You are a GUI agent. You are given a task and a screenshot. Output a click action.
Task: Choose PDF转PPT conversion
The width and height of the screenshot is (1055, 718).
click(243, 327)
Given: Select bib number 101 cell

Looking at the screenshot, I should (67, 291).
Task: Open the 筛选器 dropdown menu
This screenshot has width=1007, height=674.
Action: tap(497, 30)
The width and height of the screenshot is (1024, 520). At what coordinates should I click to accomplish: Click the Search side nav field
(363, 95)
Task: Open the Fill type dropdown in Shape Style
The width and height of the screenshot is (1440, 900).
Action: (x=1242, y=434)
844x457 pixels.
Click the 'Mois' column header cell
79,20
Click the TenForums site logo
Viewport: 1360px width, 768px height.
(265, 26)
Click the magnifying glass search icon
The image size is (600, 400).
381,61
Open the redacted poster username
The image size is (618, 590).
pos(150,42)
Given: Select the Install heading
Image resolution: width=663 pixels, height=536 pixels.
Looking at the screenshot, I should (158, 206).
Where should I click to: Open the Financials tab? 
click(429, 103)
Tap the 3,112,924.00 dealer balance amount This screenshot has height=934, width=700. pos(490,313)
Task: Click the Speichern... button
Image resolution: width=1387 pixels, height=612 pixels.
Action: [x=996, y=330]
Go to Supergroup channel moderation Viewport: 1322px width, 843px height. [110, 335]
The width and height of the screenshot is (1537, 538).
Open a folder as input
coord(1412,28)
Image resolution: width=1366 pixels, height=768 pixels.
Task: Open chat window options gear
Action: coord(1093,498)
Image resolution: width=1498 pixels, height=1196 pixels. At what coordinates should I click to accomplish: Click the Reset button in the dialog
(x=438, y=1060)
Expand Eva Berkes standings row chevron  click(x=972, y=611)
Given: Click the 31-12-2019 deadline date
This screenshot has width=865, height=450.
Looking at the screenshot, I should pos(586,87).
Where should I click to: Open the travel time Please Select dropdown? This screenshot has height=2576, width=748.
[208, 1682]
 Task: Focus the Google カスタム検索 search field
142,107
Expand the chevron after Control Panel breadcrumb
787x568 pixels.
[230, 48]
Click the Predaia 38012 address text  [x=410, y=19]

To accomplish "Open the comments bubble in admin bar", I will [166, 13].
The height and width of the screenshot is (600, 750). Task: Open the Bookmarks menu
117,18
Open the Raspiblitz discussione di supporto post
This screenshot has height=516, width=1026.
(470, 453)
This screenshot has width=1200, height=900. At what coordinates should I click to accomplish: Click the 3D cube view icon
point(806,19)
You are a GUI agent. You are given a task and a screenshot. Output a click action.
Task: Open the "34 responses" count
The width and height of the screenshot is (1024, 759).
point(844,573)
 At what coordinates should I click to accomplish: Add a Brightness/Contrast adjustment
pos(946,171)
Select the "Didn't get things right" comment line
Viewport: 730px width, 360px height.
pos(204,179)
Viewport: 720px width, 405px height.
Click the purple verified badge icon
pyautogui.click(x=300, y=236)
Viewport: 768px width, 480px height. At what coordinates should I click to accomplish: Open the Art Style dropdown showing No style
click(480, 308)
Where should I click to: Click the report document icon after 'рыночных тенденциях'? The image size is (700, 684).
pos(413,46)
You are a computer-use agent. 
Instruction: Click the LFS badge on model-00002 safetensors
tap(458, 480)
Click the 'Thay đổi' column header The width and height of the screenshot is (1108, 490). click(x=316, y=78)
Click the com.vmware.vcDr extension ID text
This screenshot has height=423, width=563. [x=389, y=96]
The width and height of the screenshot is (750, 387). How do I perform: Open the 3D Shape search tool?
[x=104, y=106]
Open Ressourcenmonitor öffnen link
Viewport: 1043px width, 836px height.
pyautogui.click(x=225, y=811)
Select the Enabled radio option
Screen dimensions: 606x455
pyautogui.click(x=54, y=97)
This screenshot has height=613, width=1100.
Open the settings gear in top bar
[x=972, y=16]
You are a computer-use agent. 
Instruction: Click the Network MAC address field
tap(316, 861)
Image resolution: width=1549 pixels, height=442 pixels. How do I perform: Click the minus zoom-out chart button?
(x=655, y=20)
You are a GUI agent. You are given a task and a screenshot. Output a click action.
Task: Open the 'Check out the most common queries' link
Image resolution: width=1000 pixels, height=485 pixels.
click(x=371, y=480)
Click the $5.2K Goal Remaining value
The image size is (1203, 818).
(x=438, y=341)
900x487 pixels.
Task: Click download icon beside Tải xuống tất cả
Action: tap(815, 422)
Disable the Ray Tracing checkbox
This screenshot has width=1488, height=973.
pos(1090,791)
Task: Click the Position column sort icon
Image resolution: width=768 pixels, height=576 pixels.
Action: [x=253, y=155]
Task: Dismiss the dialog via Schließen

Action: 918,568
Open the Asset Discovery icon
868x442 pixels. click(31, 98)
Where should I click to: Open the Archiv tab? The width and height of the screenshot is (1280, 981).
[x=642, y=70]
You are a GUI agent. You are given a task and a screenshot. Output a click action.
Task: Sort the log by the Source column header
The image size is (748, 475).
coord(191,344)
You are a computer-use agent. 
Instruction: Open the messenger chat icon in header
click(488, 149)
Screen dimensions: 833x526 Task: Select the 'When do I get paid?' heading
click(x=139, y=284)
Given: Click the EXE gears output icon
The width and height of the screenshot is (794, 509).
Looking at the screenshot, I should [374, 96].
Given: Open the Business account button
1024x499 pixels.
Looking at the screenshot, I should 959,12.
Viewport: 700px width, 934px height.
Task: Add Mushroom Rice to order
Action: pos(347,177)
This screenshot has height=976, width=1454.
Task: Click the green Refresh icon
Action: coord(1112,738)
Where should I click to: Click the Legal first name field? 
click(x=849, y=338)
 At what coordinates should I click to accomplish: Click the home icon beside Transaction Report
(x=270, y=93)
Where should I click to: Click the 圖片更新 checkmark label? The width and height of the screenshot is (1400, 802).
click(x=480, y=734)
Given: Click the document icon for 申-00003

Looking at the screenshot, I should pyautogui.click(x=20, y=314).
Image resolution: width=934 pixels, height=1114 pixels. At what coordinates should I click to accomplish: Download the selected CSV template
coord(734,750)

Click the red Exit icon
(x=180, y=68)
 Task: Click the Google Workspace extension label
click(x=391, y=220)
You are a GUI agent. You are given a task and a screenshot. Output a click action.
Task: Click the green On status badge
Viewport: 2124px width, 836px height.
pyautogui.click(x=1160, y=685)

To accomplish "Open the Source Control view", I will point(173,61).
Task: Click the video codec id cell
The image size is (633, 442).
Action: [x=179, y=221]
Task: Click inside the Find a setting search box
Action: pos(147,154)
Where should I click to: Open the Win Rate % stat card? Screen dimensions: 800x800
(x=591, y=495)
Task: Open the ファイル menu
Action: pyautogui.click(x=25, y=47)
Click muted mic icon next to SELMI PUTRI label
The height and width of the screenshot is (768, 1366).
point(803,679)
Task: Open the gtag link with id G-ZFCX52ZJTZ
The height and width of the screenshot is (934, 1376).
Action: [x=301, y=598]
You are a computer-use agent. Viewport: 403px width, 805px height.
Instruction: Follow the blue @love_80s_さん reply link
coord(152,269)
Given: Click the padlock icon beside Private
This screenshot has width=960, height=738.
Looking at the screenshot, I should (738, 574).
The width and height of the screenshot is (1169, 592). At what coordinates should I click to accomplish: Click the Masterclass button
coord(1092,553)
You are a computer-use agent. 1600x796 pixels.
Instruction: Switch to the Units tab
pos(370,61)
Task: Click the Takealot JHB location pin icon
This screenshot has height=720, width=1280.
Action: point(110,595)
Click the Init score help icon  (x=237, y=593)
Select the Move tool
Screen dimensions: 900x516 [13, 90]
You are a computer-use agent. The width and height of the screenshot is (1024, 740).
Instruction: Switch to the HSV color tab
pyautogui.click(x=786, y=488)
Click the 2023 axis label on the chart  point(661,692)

:::::

* _ABOUT THIS TASK_: Your answer must consist of every line from the listing that holds the string "will".

* _WRITTEN RESPONSE_:
To accomplish "Open the comments bubble in admin bar", I will [166, 13].
To accomplish "Open the Source Control view", I will point(173,61).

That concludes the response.